Their harrowing experience -- various reports indicate the men quickly swelled up, having undergone anaphylactic shock, or an extremely potent allergic reaction -- is casting light on the clinical trial process, a system that has undeniably made important and frequent discoveries in medicine, but also creates unavoidable risks for the people who volunteer to be test subjects.
It is not known why the drug the men were given, an antibody therapy known as TGN 1412, caused such serious side effects. The pharmaceutical company testing the product, TeGenero AG, insists that thorough animal studies were done before human testing began.
The trial was known as a phase one study, meaning that the drug was given to healthy people to help determine its safety.

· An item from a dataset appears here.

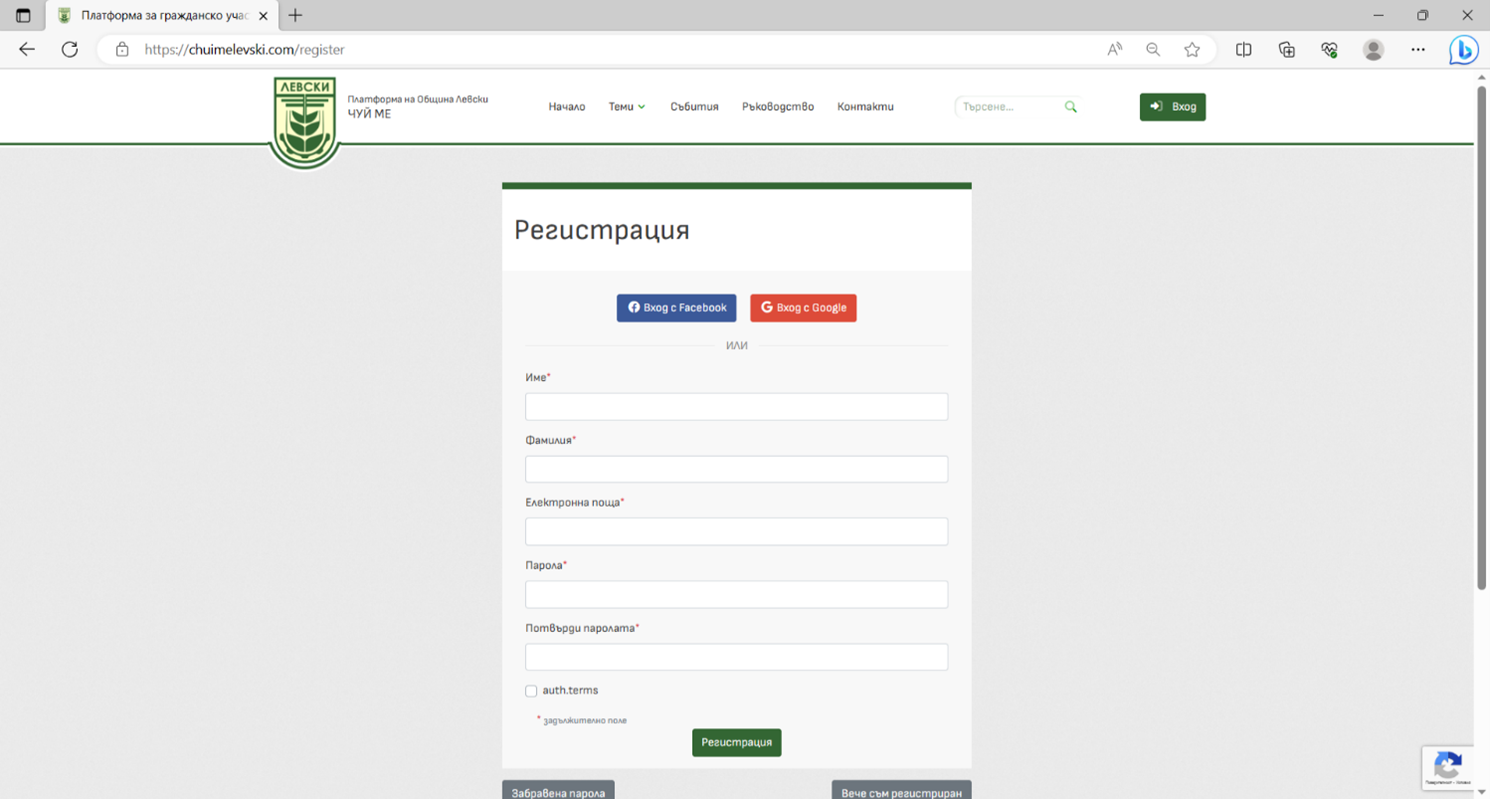
Task: Open the Bing chat sidebar icon
Action: (1463, 49)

Rigorous animal testing is typically done beforehand, and the lowest dose possible is usually administered first. The next step, a phase two trial, includes giving the drug to people with the illness the drug is meant to treat to determine its effectiveness and side effects.
The final step before the drug is allowed to be prescribed is a phase three trial, where large amounts of people are given the drug. And after that, if the drug (or device) is proven effective and passes safety tests, it is usually approved for prescription use.
Unknown problems can arise at any step in this pipeline, researchers say, even when all the scientists involved try their very hardest to prevent any negative outcomes, said Dr. Ezekiel J. Emanuel, chair of the Department of Clinical Bioethics at the National Institutes of Health.
"When the risks are low, that doesn't mean they are zero," Emanuel said. "They might happen."
That's why test subjects are supposed to sign an informed consent form, which ideally defines that there are both known and unknown risks to being in any clinical trial, noted Dr. Greg Koski, a former director of the federal Office for Human Research Protections and an assistant professor at Massachusetts General Hospital and Harvard Medical School.
However, those risks can be easy to ignore, especially when enrollment includes a large sum of cash. Many trials offer economic incentives to volunteers, some of whom make a livable wage from being human guinea pigs in the name of science. This trend was documented by Bob Helms, a self-described human guinea pig who wrote the book "Guinea Pig Zero." Read his story here.
"I don't know if anyone has a good count, but there's little reason not to believe that there will be people who will do this purely for financial reasons," Koski said. "Basically, they are willing to put their own safety at risk in order to make the money. Because of that vulnerability, extreme care has to be taken not to induce people to things that are unduly risky."
While there are always risks to these human guinea pigs, reactions as serious as what happened in London remain unusual -- which is why the trial was immediately halted and investigators have been brought in to examine what could have led to such horrible circumstances.
The start of a phase one trial is not the most risky part of the pipeline -- it's usually the phase three portion, when a large amount of people receive a drug, increasing the chance that underlying side effects could occur. But phase one trials are unique in that they are the first time a human receives a drug.
"Even though you may have done extensive testing on animals, animals are simply not humans," Koski said. "When you are the very first human being to be injected with a new compound, you just don't know what's going to happen."